Problem:
Nothing but the lines from the one containing "This screenshot has width=683, height=646." through the last line of the records below should be copied, exactly and without pictures.

Entries provided section start

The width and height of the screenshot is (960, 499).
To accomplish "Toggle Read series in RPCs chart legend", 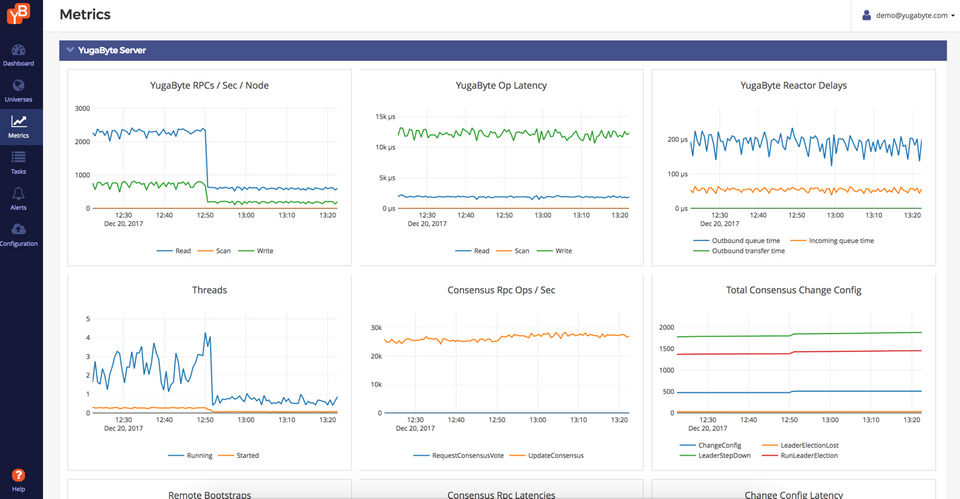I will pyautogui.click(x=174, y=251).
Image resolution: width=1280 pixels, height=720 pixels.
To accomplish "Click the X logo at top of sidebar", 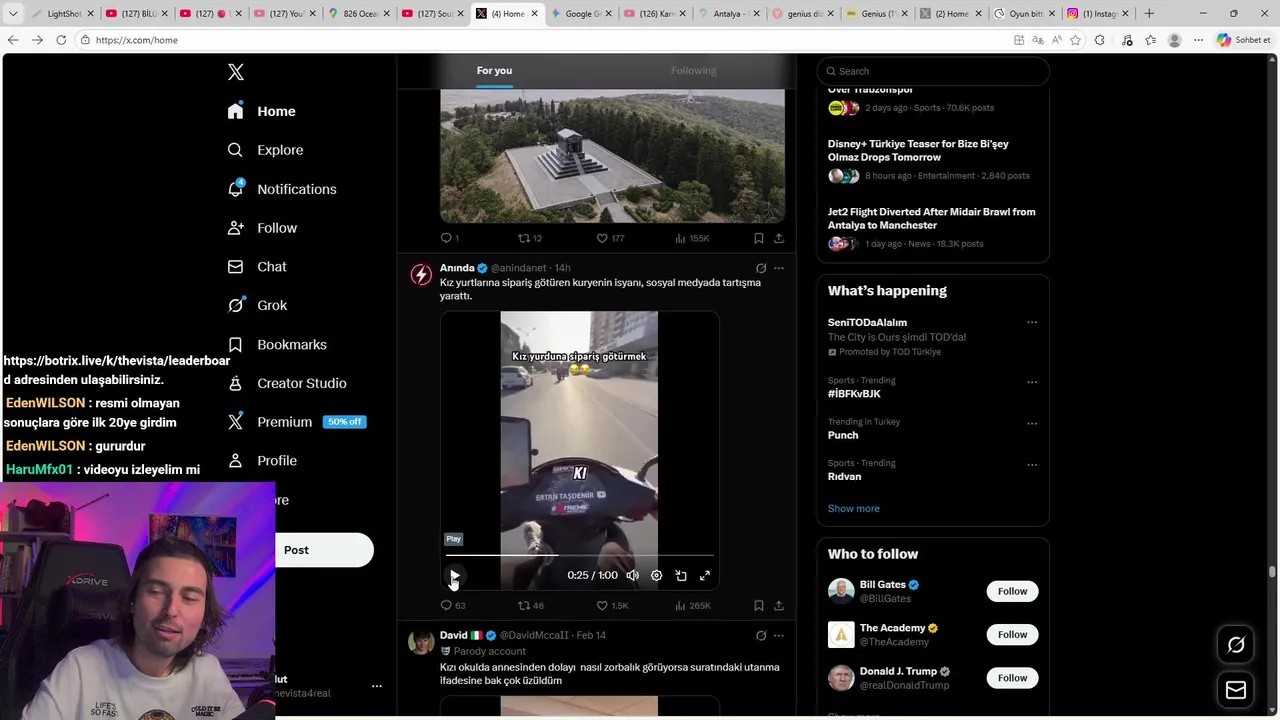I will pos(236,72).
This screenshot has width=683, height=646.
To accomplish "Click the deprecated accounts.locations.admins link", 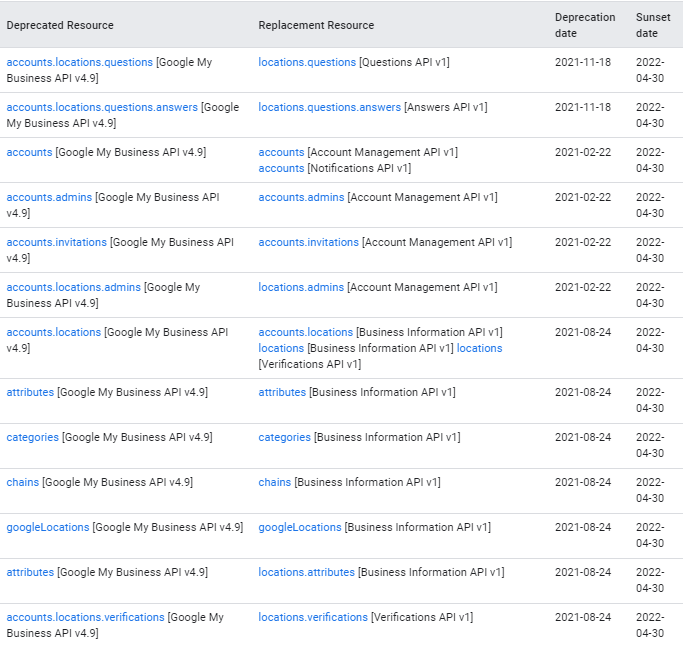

Entries provided section end

Result of this task:
This screenshot has width=683, height=646.
To accomplish "Click the deprecated accounts.locations.admins link", 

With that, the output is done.